ASSIGNED TASK = Return every line from the records below that has the word "computer".

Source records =
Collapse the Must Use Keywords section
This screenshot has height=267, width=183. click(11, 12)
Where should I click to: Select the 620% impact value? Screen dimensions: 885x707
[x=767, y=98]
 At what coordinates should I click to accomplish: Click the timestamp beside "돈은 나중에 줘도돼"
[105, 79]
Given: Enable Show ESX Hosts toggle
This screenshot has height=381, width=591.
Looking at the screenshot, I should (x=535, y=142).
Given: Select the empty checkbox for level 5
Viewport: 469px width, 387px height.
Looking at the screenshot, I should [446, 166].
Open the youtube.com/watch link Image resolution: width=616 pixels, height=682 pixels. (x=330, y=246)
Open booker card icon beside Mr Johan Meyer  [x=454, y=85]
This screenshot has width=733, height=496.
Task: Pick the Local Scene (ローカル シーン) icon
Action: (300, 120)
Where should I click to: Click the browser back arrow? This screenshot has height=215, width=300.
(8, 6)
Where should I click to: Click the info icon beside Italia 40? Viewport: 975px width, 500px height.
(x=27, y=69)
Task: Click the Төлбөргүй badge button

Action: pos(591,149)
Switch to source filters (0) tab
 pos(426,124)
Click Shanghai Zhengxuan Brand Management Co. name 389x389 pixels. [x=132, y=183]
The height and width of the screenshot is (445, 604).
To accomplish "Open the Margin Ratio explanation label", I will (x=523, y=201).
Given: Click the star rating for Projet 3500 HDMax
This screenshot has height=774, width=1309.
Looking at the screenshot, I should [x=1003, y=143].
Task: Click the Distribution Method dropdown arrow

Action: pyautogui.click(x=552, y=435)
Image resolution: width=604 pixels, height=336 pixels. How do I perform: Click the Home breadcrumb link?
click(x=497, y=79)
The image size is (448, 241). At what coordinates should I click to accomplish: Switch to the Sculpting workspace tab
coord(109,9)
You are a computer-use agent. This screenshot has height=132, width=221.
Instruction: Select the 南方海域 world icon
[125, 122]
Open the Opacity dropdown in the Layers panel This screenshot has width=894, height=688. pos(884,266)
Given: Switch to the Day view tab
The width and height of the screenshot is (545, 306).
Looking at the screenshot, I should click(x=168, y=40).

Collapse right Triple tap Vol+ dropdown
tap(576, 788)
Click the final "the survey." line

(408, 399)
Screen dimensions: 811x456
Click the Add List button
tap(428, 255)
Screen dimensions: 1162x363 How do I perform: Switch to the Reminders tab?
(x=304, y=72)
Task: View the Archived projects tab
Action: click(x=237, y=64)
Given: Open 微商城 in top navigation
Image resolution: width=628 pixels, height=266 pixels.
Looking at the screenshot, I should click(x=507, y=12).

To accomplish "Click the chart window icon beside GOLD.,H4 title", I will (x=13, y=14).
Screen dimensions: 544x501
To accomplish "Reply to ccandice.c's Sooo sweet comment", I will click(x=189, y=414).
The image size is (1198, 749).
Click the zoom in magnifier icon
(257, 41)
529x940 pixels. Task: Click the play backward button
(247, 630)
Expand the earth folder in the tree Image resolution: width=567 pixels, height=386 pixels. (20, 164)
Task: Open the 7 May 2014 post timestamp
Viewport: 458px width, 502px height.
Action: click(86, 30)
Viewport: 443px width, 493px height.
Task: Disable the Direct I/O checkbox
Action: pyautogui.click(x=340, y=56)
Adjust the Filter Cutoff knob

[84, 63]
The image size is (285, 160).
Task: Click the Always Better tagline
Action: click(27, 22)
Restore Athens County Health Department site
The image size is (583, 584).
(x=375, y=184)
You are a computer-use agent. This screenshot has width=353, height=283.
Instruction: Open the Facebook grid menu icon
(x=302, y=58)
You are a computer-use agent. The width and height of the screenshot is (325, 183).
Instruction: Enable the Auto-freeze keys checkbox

SOLUTION TO THIS TASK =
You are a computer-use agent. This screenshot has height=132, width=221.
You are a computer-use agent. This screenshot has width=353, height=283.
You are a computer-use agent. The width and height of the screenshot is (325, 183).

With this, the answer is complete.